Day #14

I am officially moving my daily food posts to the next morning, my brain is a little slower in the evening…which is how its supposed to be if you are winding down for sleep. And just so it is clear, even perfect nutrition ( if there is such a thing ) can not make up for lack of sleep. I am definitely guilty of skimping on my sleeping hours. Here is a little article on sleep I highly recommend you read.

Well, when I wasn’t sleeping, here is what I was eating…


Eggs and bananas, you know the drill.

It seems that when I do skimp on the sleep hours my go to breakfast is always eggs, and bananas. Its easy…and doesn’t require much effort on my sleep deprived brain.


Salad Stew

For lunch… I just made a simple salad with chicken, avocado, bell pepper, and tomato. I tossed it with some white wine vinegar and topped it off with some salsa. Yum.

I had some chicken thighs in the fridge that needed to be used ASAP…so for dinner I cooked them up with a little salt and pepper and Penzy’s Tandoori seasoning. ( I love this stuff ).

I heart Penzy's Spices


Chicken, cabbage, and cauliflower rice

After I seasoned the chicken I threw it in my cast iron skillet over medium-high heat to get a nice sear on the presentation side, and then flipped it over and let it cook for a minute or two. After letting the bottom sear a bit I turned the heat to low and put the lid on it until it was done ( which is about 160-165 degrees if you didn’t know ). Don’t over-cook your chicken… over-cooked chicken is nasty. Thighs are a little more forgiving, but over-cooked chicken breast = the texture of Ghandi’s flip flop as Gordon Ramsay would put it.  I usually pull my chicken off the heat at 160 because it keeps cooking a bit after it is pulled and the heat will continue to go up to 165. Its called carry over cooking…it can make or break you.

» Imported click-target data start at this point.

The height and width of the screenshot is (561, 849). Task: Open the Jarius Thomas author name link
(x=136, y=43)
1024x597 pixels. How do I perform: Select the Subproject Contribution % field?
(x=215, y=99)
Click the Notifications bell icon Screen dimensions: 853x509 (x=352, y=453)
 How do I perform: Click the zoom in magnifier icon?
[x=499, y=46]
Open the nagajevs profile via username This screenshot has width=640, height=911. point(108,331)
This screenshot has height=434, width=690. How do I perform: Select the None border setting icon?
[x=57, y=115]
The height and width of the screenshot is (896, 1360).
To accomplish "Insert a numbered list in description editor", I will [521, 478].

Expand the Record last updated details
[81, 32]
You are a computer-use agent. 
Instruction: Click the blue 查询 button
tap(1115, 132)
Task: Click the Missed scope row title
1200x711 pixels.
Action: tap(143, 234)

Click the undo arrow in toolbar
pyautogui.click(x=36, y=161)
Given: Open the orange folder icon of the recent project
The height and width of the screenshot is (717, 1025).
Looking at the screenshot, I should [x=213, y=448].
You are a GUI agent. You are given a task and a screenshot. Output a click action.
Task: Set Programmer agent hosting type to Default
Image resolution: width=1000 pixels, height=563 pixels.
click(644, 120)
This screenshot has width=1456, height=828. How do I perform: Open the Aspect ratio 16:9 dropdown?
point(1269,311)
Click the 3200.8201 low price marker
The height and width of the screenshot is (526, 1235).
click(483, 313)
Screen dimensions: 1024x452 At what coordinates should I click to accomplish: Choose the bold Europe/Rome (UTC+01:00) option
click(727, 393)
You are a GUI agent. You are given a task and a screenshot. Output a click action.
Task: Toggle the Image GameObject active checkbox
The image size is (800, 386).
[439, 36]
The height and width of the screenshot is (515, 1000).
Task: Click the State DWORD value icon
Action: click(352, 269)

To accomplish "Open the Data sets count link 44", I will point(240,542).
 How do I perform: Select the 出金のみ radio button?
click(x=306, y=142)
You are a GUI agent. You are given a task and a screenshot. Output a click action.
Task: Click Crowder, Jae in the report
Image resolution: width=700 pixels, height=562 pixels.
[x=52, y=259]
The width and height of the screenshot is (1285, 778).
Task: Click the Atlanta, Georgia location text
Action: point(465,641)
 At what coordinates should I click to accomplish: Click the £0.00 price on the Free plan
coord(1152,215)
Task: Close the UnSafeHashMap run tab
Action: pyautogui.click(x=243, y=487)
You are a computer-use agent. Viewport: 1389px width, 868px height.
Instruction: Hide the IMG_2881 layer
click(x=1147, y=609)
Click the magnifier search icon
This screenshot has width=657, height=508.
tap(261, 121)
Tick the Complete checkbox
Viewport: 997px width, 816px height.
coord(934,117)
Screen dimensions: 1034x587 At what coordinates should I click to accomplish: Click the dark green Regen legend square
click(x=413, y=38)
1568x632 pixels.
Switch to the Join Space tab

For the cabbage I simply sauteed in a little coconut oil, salt and pepper, and finished it off with a little white wine vinegar.

The cauliflower rice- just grab yourself some cauliflower, put it in the food processor until you get a course mealy quinoa type texture and saute it in some coconut oil until tender and season to taste.

For the rice in this picture I added some diced onion, bell pepper, garlic, and zucchini. So for my rice it went like this:

Saute onion and bell pepper until tender.

Add in zucchini and garlic.

Add in cauliflower and saute for a few minutes until tender.

Make a well in your pan and place a beaten egg in the center… and mix into your rice.